People manage pain and other stressors of life in different ways. Some see themselves as self-sufficient, internally controlled, and independent. As a result, they may deny or be slow to admit they are in pain. Others may see themselves as insufficient, externally controlled, and dependent on others to treat their pain. No matter what coping style a person may have, it is the responsibility of nurses to relieve pain. Self-sufficient, internally controlled people may do better with client-controlled analgesia, whereas dependent, externally controlled individuals may prefer nurse-administered analgesia. In the interest of alleviating pain, people in both categories may need to modify their coping style.

Cultural Factors

Cultural beliefs and values affect the way people respond to pain. As children they learn what is and what is not acceptable behavior when in pain. In some cultures, any expression of pain is considered cowardly and shameful. In others, noisy demonstrations of pain are expected and acceptable. The meaning of pain itself may be markedly different in different cultures. Some ethnic groups see pain as a punishment for wrongdoing. Others see pain as a test of faith, and still others view pain as a challenge to be overcome. Recent immigrants to America are more likely to view pain from the perspective of their place of birth. Regardless of language, religion, or situation, nurses respect every individual and strive to alleviate pain and suffering.


Because the pain is so important to the provision of healthcare today, many organizations have developed standards by which those who provide healthcare can measure their practice. Two such organizations are the Joint Commission on Accreditation of Healthcare Organizations (JCAHO, Box 1-2) and American Academy of Pediatrics (AAP, Box 1-3). These standards indicate how seriously these national organizations view the reduction of pain and provision of comfort for people of all ages.

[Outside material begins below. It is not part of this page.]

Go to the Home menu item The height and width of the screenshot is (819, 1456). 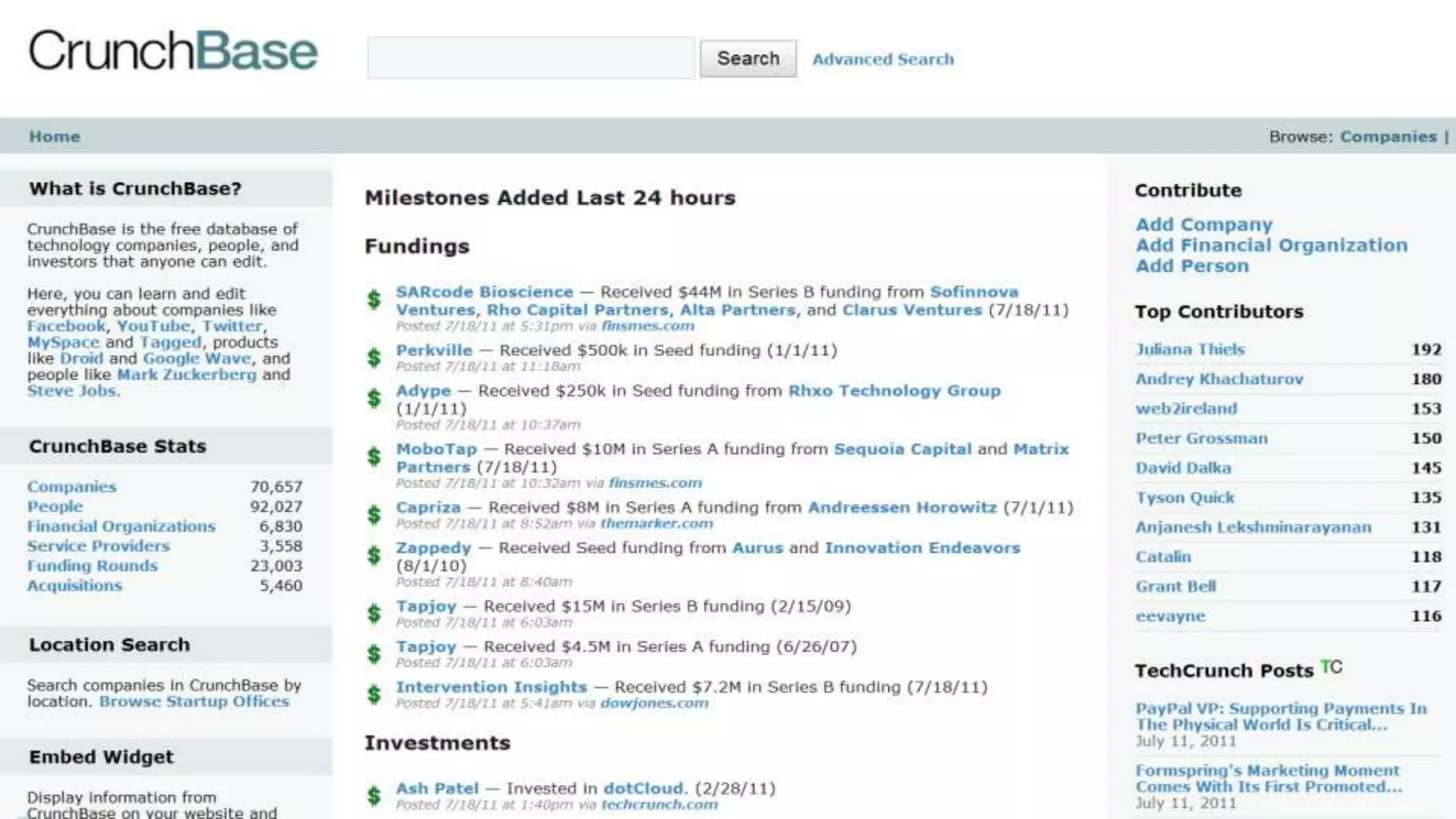coord(55,136)
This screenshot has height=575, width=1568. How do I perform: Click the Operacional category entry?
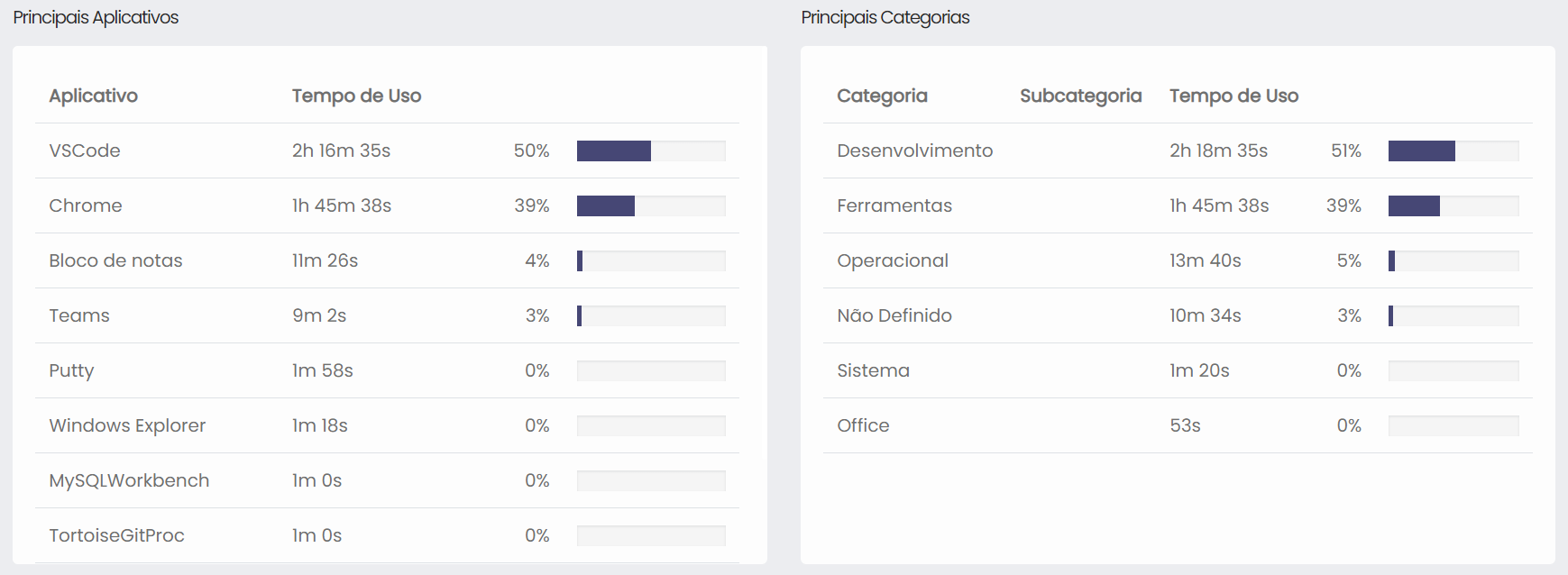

To meet the Joint Commission on Accreditation of Healthcare Organizations standards, accredited facilities must have policies in place to meet the following requirements:

  1. Recognize the right of clients to appropriate assessment and management of pain.
  2. Screen for pain and assess the nature and intensity of pain in all clients.
  3. Record assessment results in a way that allows regular reassessment and followup.
  4. Determine and ensure that staff is competent in assessing and managing pain.
  5. Establish policies and procedures that support appropriate analgesic medications.
  6. Ensure that pain does not interfere with participation in rehabilitation.
  7. Educate clients and their families about effective pain management.
  8. Address client needs for symptom management in discharge planning process.
  9. Establish a way to collect facility-wide data to monitor the appropriateness and effectiveness of pain management.
Source: Berry & Dahl, 2001.

The American Academy of Pediatrics policy statement on the assessment and management of acute pain in infants, children, and adolescents concludes with the following recommended strategies:

  1. Expand knowledge about pediatric pain and pediatric pain management principles and techniques.
  2. Provide a calm environment for procedures in order to reduce distress-producing stimulation.
  3. Use appropriate pain assessment tools and techniques.
  4. Anticipate predictable painful experiences; intervene, and monitor accordingly.
  5. Use a multimodal (pharmacologic, cognitive behavioral, and physical) approach to pain management and use a multidisciplinary approach when possible.
  6. Involve families and tailor interventions to the individual child.
  7. Advocate for child-specific research in pain management and Food and Drug Administration evaluation of analgesics for children.
  8. Advocate for the effective use of pain medication for children to ensure compassionate and competent management of pain.